**REQUIREMENT:** Reproduce verbatim the stretch of rows from the line containing "Click the Java 6 Update 29 icon" through the final row, leaving the pictures out of your answer.

•••••

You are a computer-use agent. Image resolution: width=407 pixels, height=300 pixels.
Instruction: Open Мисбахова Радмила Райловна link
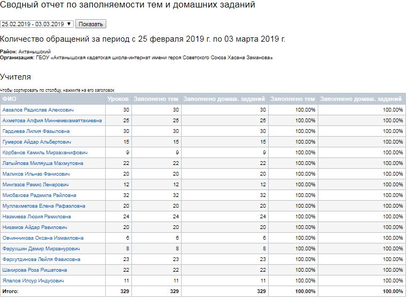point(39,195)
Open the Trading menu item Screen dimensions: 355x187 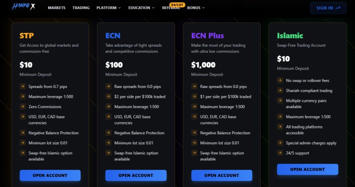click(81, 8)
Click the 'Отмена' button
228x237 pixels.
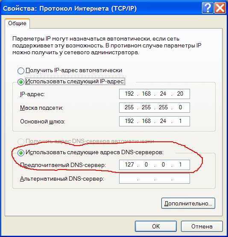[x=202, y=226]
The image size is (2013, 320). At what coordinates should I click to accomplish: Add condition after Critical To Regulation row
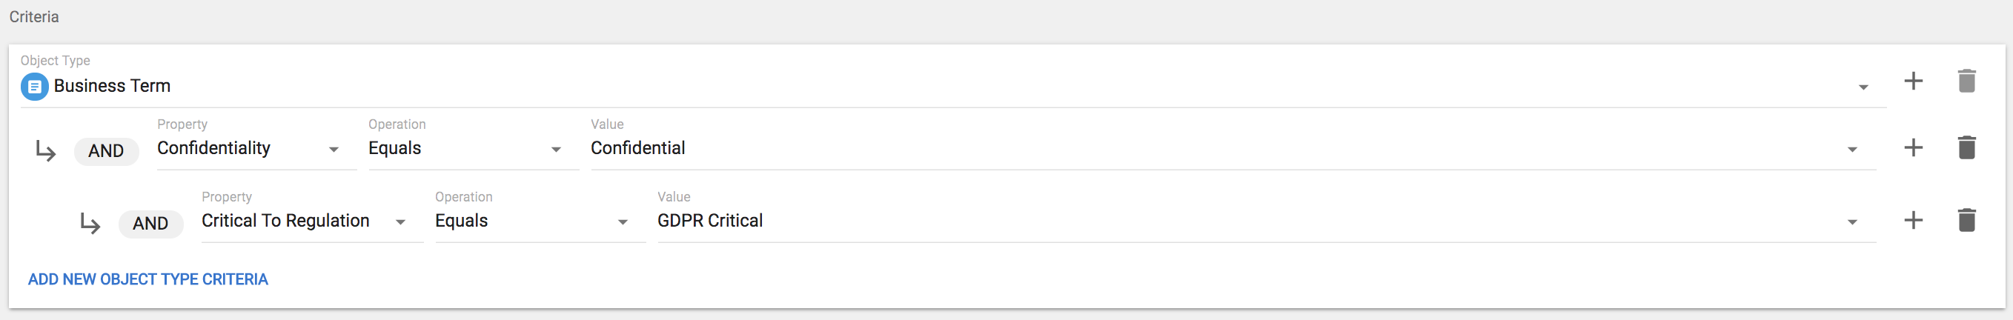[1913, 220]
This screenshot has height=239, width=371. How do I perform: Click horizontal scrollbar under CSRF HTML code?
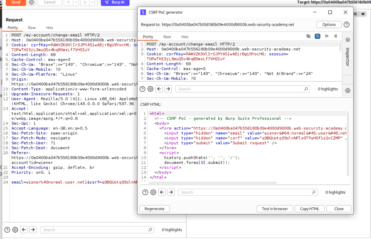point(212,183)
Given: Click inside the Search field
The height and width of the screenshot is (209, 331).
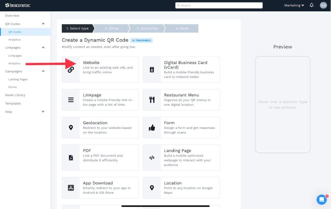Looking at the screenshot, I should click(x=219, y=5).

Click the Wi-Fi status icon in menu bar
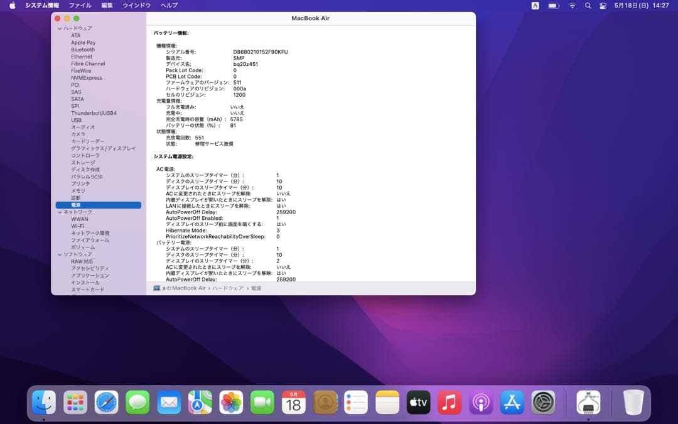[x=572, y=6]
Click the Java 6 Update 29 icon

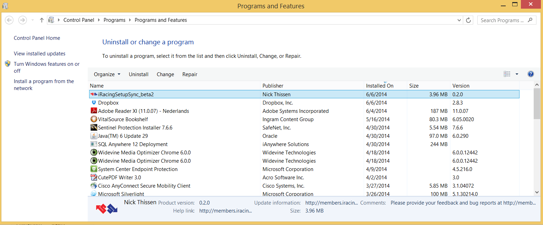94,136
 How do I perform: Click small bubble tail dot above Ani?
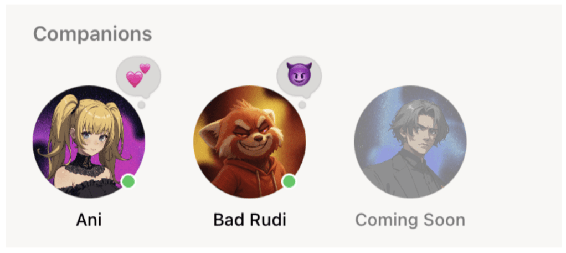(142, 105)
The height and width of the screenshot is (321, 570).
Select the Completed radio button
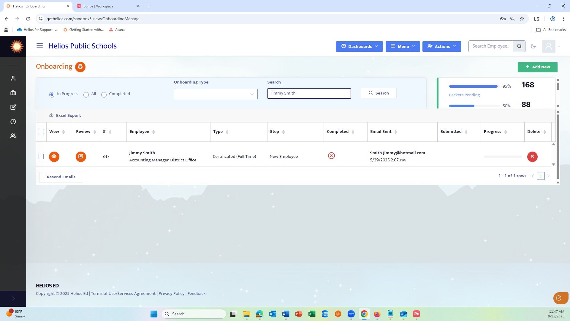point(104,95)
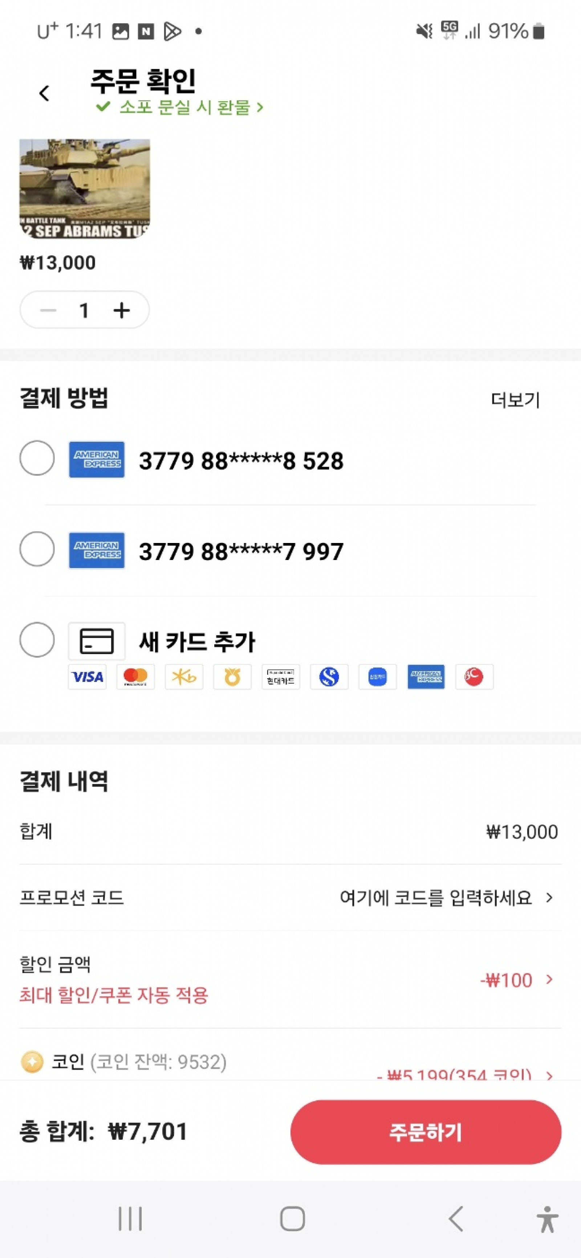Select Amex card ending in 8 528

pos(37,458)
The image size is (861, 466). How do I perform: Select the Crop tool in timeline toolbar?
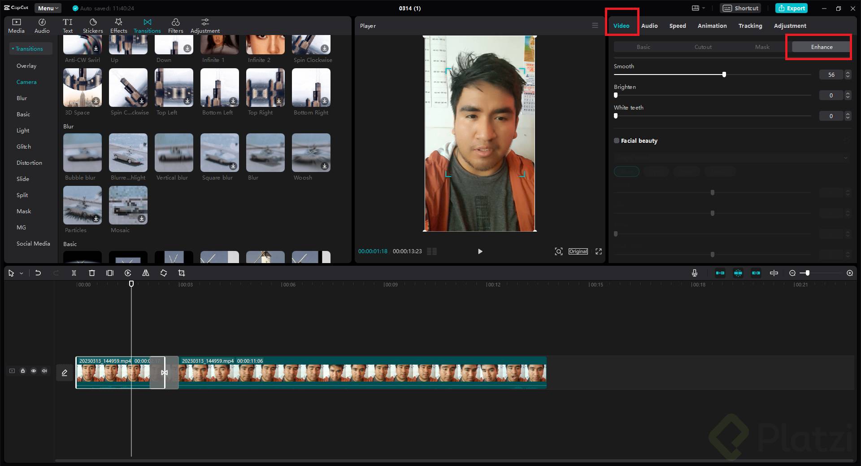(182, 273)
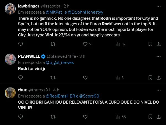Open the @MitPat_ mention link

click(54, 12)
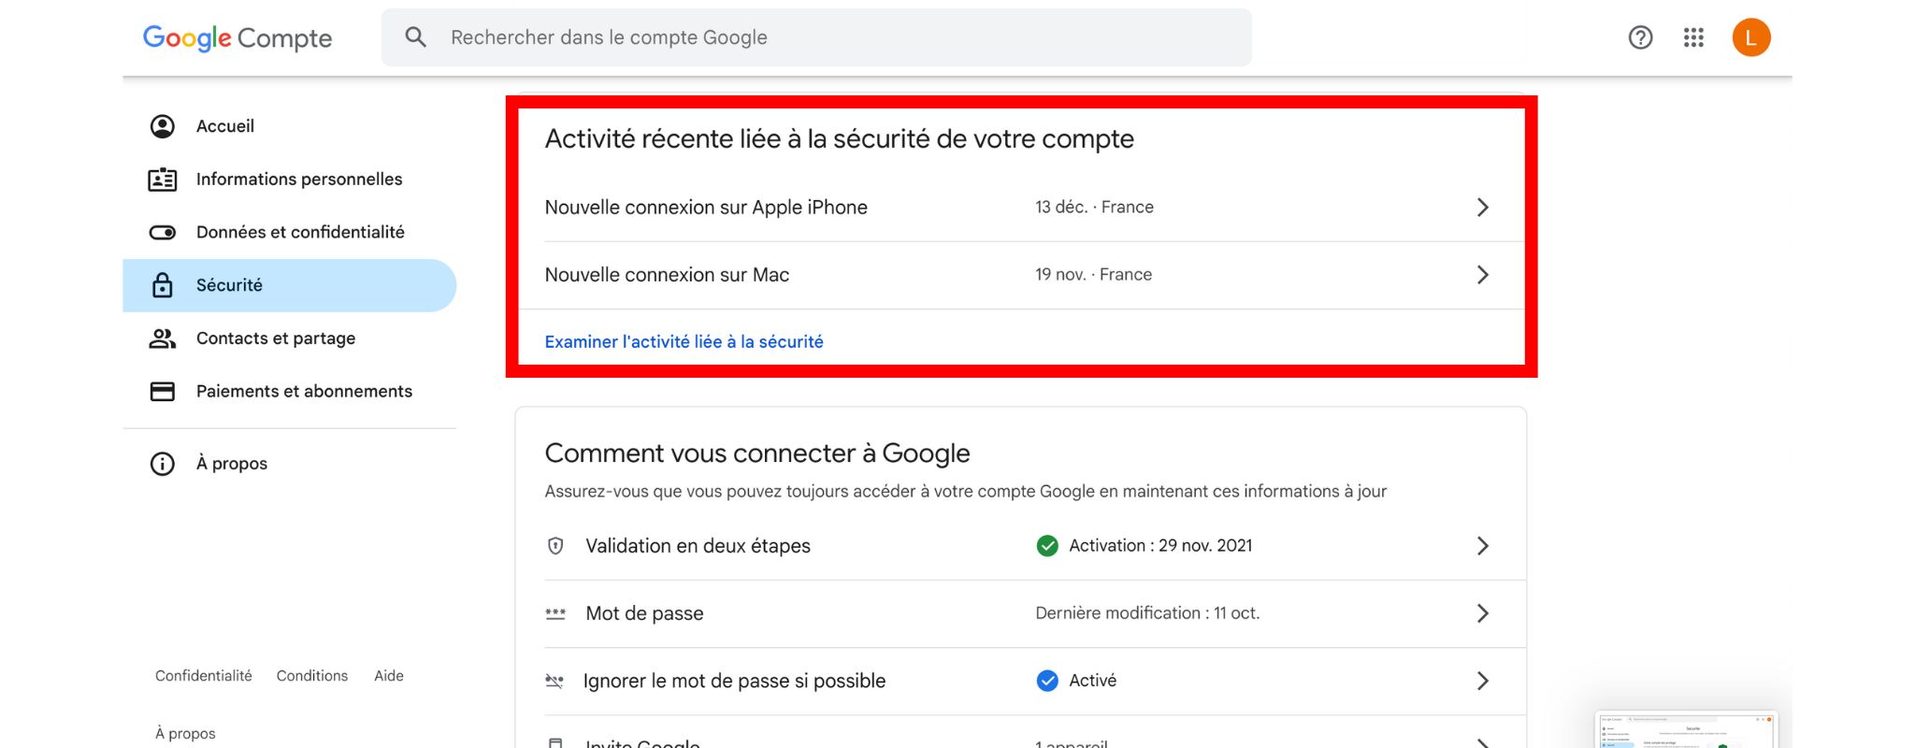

•••••

**RESULT OF THIS TASK:**
Click the Java 6 Update 29 icon

94,136
 How do I perform: Click small bubble tail dot above Ani?
(142, 105)
The height and width of the screenshot is (321, 570).
Select the Completed radio button
point(104,95)
Select Amex card ending in 8 528

pos(37,458)
The image size is (861, 466). How do I perform: Select the Crop tool in timeline toolbar?
(182, 273)
Open the @MitPat_ mention link

click(54, 12)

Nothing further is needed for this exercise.